Data Sufficiency

I was just working my way through the DS questions in the 2nd Edition Quant Review but I can´t wrap my head around the answer explanation of DS Question Number 107.
It would take too long to write down the whole answer explanation but maybe someone of you has the book and could explain the solution to me in other words?
Thanks a lot in advance!

The sequence s1, s2, s3,.....sn,...is such that Sn= (1/n) - (1/(n+1)) for all integers n>=1. If k is a positive integer, is the sum of the first k terms of the sequence greater than 9/10?

1) k > 10
2) k < 19

WRITE IT OUT UNTIL YOU SEE A PATTERN.

S(1) = 1 - 1/2
S(2) = 1/2 - 1/3
S(3) = 1/3 - 1/4
etc.

Sum of the first 3 terms:
S(1) + S(2) + S(3) = (1 - 1/2) + (1/2 - 1/3) + (1/3 - 1/4) = 1 - 1/4 = 3/4.
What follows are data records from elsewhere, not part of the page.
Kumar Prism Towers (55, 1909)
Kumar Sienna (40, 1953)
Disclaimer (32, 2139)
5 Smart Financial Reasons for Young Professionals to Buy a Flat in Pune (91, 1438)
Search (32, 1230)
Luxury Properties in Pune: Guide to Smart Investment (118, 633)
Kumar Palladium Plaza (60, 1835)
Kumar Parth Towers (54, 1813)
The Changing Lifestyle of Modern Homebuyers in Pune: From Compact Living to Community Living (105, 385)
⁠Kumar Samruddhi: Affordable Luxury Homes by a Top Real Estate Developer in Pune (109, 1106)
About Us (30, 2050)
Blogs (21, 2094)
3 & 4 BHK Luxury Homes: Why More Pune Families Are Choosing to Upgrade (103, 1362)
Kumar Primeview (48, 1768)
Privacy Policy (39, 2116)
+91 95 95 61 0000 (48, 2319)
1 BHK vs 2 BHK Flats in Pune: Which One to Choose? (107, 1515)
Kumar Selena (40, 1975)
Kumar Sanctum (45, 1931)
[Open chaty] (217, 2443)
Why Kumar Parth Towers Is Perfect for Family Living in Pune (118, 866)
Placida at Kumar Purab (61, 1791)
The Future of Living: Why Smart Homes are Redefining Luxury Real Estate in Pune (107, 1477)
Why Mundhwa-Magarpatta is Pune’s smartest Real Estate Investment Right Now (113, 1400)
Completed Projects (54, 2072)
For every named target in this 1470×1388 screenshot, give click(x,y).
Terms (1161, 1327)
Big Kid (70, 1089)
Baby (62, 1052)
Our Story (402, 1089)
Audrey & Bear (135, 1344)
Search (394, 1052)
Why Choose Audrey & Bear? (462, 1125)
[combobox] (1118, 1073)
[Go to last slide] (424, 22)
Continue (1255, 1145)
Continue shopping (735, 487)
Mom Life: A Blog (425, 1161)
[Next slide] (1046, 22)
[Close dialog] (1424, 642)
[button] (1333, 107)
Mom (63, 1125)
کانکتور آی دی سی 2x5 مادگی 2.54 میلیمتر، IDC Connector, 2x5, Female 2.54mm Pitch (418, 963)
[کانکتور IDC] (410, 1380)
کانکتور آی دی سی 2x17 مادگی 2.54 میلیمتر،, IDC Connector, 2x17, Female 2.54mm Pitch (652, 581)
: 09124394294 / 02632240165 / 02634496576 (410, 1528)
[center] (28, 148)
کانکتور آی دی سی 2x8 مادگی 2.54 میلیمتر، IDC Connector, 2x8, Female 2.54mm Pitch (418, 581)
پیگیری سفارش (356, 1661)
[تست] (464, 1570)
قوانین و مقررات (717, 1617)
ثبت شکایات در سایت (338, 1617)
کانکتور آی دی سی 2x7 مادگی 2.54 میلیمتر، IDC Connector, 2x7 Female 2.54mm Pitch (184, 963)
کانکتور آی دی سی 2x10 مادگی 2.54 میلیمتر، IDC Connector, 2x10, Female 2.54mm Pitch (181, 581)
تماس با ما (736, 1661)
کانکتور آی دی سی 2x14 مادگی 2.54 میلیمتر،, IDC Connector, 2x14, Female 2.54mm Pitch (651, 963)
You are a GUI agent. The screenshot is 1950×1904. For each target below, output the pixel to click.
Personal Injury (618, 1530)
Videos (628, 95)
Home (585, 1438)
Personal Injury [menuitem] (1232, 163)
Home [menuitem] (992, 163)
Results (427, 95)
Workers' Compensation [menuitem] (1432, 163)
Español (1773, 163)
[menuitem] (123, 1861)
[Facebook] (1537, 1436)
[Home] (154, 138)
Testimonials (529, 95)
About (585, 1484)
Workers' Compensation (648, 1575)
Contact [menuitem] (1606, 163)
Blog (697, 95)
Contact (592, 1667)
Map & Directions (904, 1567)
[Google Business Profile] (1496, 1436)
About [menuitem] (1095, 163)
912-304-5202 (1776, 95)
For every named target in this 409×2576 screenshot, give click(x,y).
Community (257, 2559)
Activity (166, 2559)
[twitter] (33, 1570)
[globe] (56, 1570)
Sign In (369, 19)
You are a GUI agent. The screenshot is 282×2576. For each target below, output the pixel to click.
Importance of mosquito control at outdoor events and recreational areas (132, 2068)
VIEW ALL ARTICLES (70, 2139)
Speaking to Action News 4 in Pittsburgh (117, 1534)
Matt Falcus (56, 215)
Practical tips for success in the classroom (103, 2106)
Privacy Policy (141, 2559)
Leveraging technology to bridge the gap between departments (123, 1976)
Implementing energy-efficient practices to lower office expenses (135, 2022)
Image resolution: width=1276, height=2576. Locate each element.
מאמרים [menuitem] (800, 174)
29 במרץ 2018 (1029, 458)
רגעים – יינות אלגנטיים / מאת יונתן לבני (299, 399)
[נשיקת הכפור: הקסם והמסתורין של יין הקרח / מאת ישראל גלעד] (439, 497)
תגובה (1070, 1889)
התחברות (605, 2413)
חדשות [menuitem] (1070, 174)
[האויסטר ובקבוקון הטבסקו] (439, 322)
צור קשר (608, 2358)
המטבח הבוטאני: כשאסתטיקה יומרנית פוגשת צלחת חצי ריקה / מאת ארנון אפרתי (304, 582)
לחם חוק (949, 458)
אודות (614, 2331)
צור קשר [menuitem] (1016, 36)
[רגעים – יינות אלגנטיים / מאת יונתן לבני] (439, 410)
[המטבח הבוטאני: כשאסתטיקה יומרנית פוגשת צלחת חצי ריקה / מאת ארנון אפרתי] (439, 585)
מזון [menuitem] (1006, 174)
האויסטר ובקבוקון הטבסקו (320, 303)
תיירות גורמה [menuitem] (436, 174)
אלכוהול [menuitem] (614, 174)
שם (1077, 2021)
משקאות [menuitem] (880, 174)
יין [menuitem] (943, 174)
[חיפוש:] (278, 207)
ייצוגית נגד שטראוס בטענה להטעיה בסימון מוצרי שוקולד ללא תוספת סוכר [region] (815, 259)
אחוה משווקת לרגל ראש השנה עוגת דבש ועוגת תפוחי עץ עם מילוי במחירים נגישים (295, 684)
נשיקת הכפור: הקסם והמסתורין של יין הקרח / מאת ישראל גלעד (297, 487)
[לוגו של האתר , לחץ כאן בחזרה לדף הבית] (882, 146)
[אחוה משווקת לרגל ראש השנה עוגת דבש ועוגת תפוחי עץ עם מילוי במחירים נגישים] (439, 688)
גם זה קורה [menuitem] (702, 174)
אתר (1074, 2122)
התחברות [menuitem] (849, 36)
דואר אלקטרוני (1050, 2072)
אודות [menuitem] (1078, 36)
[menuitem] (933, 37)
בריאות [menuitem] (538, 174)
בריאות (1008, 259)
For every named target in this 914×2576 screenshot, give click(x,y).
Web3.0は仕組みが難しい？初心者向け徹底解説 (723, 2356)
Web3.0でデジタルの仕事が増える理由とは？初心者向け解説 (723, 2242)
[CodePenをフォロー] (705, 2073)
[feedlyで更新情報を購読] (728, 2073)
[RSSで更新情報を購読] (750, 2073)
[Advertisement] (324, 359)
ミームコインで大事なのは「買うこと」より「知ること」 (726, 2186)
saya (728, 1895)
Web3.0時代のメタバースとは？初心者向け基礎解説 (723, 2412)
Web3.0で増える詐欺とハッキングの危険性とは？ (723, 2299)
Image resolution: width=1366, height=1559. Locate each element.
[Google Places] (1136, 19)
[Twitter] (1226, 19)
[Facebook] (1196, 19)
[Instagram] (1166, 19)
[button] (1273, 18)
When the terms are added, every value except the first and the last CANCELS out.
The result is that, when n=3, the sum = n/(n+1) = 3/4.
Thus, when n=k, we can DEDUCE that the sum = k/(k+1).

Question rephrased: Is k/(k+1) > 9/10?

Statement 1: k>10.
If k=11, then the sum = k/(k+1) = 11/12, which is GREATER than 9/10.
If k=12, then the sum = k/(k+1) = 12/13, which is GREATER than both 9/10 and the preceding sum, 11/12.

As k increases, so does the sum.
Since the LEAST possible sum here = 11/12, the sum will always be GREATER than 9/10.
SUFFICIENT.

Statement 2: k<19.
As shown in statement 1, if k=11, then the sum is GREATER than 9/10.
If k=1, then the sum = k/(k+1) = 1/2, which is LESS than 9/10.

Since the sum in the first case is GREATER than 9/10 and the sum in the second case is LESS than 9/10, INSUFFICIENT.

The correct answer is A.